Cyber attacks are on the rise. Companies both large and small are targeted daily by hackers seeking valuable data to monetize in the cyber underground. Recent reports show that 87% of organizations are making use of cloud infrastructure, while analysts predict spending will exceed $200 billion in 2016.
This means: 1) Organizations are making use of public clouds now more than ever before, and 2) Hackers now have a larger attack surface to gain access to sensitive data. It is imperative for organizations to understand the attack methods being used to compromise their environments, so they can prepare a defence strategy when they become the target of an attack – According to a Cloud Security Report by Alert Logic .
As cloud growth continues, the data is telling a familiar story. The 2015 research not only reinforces previous Cloud Security Report findings, it also uncovers new insights that can prove valuable to organizations when building out their security framework.
CLOUD ADOPTION REMAINS STRONG
In 2014, we continued to see an increase in attack frequency for organizations with infrastructure in the cloud. This is not surprising—production workloads, applications, and valuable data are shifting to cloud environments, and so are attacks. Hackers, like everyone else, have a limited amount of time to complete their “job.”
They want to invest their time and resources into attacks that will bear the most fruit: Businesses using cloud environments are largely considered that fruit-bearing jackpot. However, attackers are not abandoning attacks against on-premises data centers; they are simply applying more pressure to businesses with applications in the cloud.
Their hypothesis, which in some cases may be true, is that businesses have a misconception about the security they need in the cloud. Some businesses, attackers have found, mistakenly assume cloud providers take care of all their security needs. The reality, however, is that security in the cloud is a shared responsibility.
INDUSTRY AND CUSTOMERS DRIVE YOUR THREAT PROFILE
This year we performed industry analysis, looking for trends in attack types. As the analysis progressed, we noted a distinct difference between businesses that primarily service their customers online, and those that do not.
This indicates a new level of sophistication in the way attackers are approaching infiltration—a fact that perhaps appears obvious but is underrepresented in research. It is clear from our data that of the many factors influencing a business’s threat profile, interaction with the customer plays a major role.

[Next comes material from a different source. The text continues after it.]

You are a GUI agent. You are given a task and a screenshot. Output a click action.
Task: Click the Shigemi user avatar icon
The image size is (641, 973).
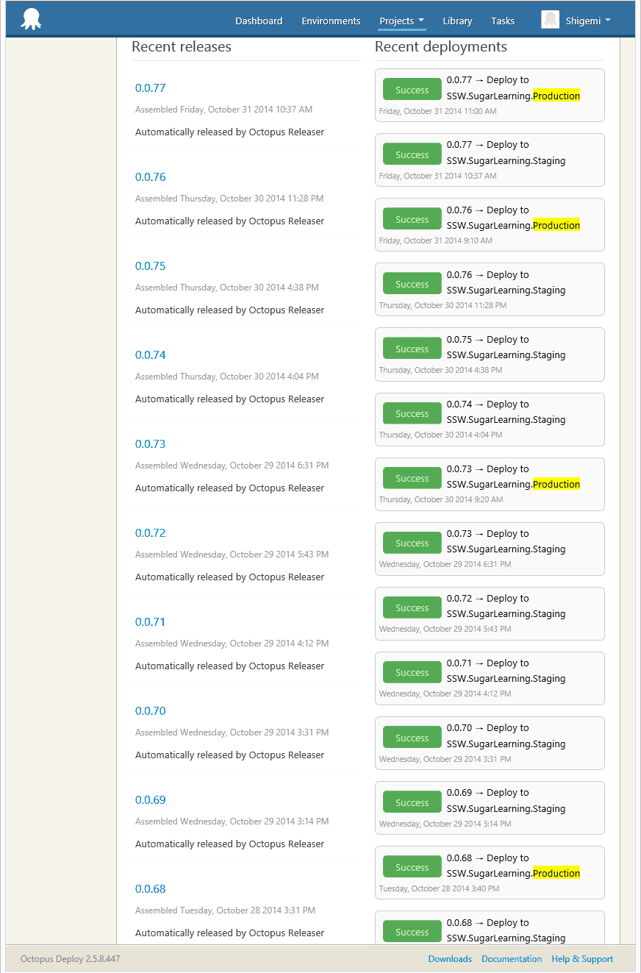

Businesses with a significant online presence for customer interaction are the targets of application attacks far more than those businesses that interact with their customers by other means.
For those businesses that have smaller online presences, we find attackers are using traditional means of infiltration, such as Brute Force and Trojan attacks. Understanding what drives your threat profile is key to determining the time and investment necessary for a successful security-in-depth strategy.
With the growing demand for consumer applications that provide ease of use and access,
the Financial Services industry has engaged in the widespread adoption of Internet-enabled financial services.
These now include website access, mobile banking via applications, SMS/Text message banking, and numerous emailbased services. Adding these new delivery models to their cloud environments resulted in an increase of attackers attempting to steal financial data—credit card numbers as well as personal information to fuel financial fraud and insider information to facilitate insider trading.
For example, the FIN4 group used their attacks on the financial industry to gain confidential information related to the pharmaceutical and healthcare industries. This insider knowledge allowed FIN4 to successfully trade on the stock market and earn millions of dollars.
Application and Brute Force attacks comprise the majority of malicious activity within our Financial Services industry customer base, signalling a clear determination of attackers to gain access to these organizations’ valuable data. These attack types are indicators of the intent to obtain data—application attacks will allow the leaking of information from databases and backend systems, and Brute Force attacks will grant access to
internal systems, usually resulting in lateral movement within the organization to build a starting ground for a more sophisticated attack.
Coupled with reconnaissance activity, 70% of attack types we identified in the Financial Services industry are focused on either gaining access or obtaining data. Unsurprisingly, Trojan activity was also used to further attackers’ quests for internal access. Generally using spear phishing with malicious links and attachments, this technique is used to lure in less technically minded employees in order to gain a foothold within the environment, typically an on-premises data center.
Cloud-based systems suffer less with this type of activity due to the nature of deployment, reducing the threat opportunity to these systems. Financial organizations are often viewed by malicious actors as challenging targets, due to the industry’s large budgets, strong compliance and regulatory concerns, and heavily appointed security teams dedicated to focusing on day to-day activities. In spite of these challenges, however, sophisticated attack groups still focus on the exploitation of these organizations, due to the financial return that could result in the event of a successful breach.